Les découvertes des chercheurs sont encore peu appliquées
Les neurosciences entrent timidement dans les salles de classe. Leur diffusion sur le territoire se fera sous l’impulsion d’enseignants convaincus.

Dans les laboratoires de recherche, les découvertes sur les neurosciences se multiplient depuis quelques années. Mais le passage du laboratoire à l’école reste rare. Première explication : il y a « une forme de combat entre le monde scolaire et le monde de la recherche, considéré par les enseignants comme un univers de pouvoir venant invalider subitement le socle de leurs compétences didactiques et pédagogiques », avance Pascale Toscani, maître de conférences en psychologie cognitive à l’Université UCO d’Angers. D’où une certaine méfiance. Pour Pierre Favre, président du Syndicat national des Ecoles, rare syndicat en faveur de la montée en puissance des neurosciences, cette résistance relève davantage d’une « posture idéologique ». Voire, chez certains enseignants, d’une « certaine paresse à changer, criminelle dans la situation actuelle de l’école » : « Cette résistance est incompréhensible car les neurosciences mettent en lumière des méthodes qui correspondent aux intuitions de beaucoup de pédagogues de terrain. Il faut avoir le courage de changer l’école, qui ne remplit plus sa mission, mais à qui on trouve des excuses ! » dénonce-t-il.
Des initiatives pour appliquer les neurosciences dans les salles de classe
Que faire ? Pascale Toscani est également directrice de recherche du laboratoire du GRENE (Groupe de Recherche en Neurosciences Educatives) dont l’objectif est de faire travailler enseignants et universitaires à l’intégration des contenus neuroscientifiques dans les apprentissages.
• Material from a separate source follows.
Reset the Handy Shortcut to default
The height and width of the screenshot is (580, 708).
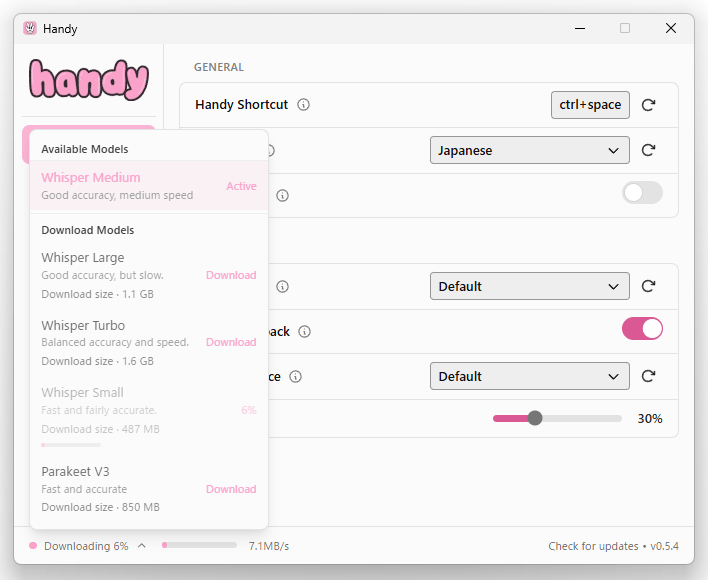point(648,105)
Selon elle, « le dialogue entre chercheurs et enseignants est nécessaire. Il est en train de se mettre en place ».
Le changement des méthodes d’apprentissage « ne viendra pas d’en haut ».
Le GRENE accompagne ainsi des établissements qui souhaitent expérimenter des méthodes issues des neurosciences. « Quand nous arrivons dans l’école volontaire, nous invitons en premier lieu les enseignants à nous parler de leur connaissance sur la mémoire par exemple, afin qu’ils prennent conscience qu’il leur manque des éléments. Nous les formons ensuite de manière théorique. Puis ils créent eux-mêmes leurs outils d’apprentissage à partir de ces nouvelles connaissances, explique Pascale Toscani. Cela suppose une forte participation de leur part, et un travail de longue haleine ». Autre exemple d’application des neurosciences en classe : les 500 « cogni classes » créées sous l’impulsion de Jean-Luc Berthier (voir ci-contre) par des professeurs convaincus. Pour ce dernier, membre de l’inspection générale de l’Education nationale, le changement des méthodes d’apprentissage « ne viendra pas d’en haut », tant la machine Education nationale est« bridée par la routine », mais davantage du « bas », c’est-à-dire de professeurs volontaires pour se former et changer leurs méthodes.
Prudence dans les transpositions à l’école
Prudence néanmoins, prévient Olivier Houdé, psychologue spécialiste des neurosciences, et auteur de L’école du cerveau, « l’engouement pour la neuroéducation est parfois tel qu’il faut calmer les ardeurs ». En effet, « la complexité des interprétations cognitives et comportementales des activations cérébrales, ainsi que les contradictions entre chercheurs rendent encore difficiles, voire risquées, les transpositions pédagogiques ». Il y a toujours une « part d’incertitude de ces données nouvelles ». En outre, il est encore nécessaire d’évaluer rigoureusement l’efficacité des dispositifs pédagogiques émergents. Avant de devenir une réalité, la « neuroéducation » nécessitera de nombreux allers-retours entre laboratoire et salle de classe.